# start of DATA TO USE

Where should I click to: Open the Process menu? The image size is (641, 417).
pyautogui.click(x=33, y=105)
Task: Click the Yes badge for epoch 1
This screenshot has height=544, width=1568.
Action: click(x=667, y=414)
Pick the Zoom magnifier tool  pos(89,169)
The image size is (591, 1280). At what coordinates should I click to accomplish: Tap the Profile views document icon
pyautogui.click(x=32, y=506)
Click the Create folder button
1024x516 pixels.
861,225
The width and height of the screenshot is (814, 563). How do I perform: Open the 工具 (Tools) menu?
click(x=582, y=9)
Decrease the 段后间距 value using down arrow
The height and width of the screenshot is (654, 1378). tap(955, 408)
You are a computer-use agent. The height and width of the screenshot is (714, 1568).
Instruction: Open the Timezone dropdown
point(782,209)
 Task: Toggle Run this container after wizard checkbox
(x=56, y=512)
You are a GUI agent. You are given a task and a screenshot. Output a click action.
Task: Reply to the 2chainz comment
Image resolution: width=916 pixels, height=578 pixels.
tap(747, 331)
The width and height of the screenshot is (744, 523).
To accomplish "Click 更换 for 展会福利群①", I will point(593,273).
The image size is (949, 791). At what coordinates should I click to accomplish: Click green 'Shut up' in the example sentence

# end of DATA TO USE

● **THE TASK**:
Format every line of the items above as a JSON list of strings, with one string per line and blank lines omitted.

● **REPLY**:
[
  "Where should I click to: Open the Process menu? The image size is (641, 417).",
  "pyautogui.click(x=33, y=105)",
  "Task: Click the Yes badge for epoch 1",
  "This screenshot has height=544, width=1568.",
  "Action: click(x=667, y=414)",
  "Pick the Zoom magnifier tool  pos(89,169)",
  "The image size is (591, 1280). At what coordinates should I click to accomplish: Tap the Profile views document icon",
  "pyautogui.click(x=32, y=506)",
  "Click the Create folder button",
  "1024x516 pixels.",
  "861,225",
  "The width and height of the screenshot is (814, 563). How do I perform: Open the 工具 (Tools) menu?",
  "click(x=582, y=9)",
  "Decrease the 段后间距 value using down arrow",
  "The height and width of the screenshot is (654, 1378). tap(955, 408)",
  "You are a computer-use agent. The height and width of the screenshot is (714, 1568).",
  "Instruction: Open the Timezone dropdown",
  "point(782,209)",
  " Task: Toggle Run this container after wizard checkbox",
  "(x=56, y=512)",
  "You are a GUI agent. You are given a task and a screenshot. Output a click action.",
  "Task: Reply to the 2chainz comment",
  "Image resolution: width=916 pixels, height=578 pixels.",
  "tap(747, 331)",
  "The width and height of the screenshot is (744, 523).",
  "To accomplish \"Click 更换 for 展会福利群①\", I will point(593,273).",
  "The image size is (949, 791). At what coordinates should I click to accomplish: Click green 'Shut up' in the example sentence"
]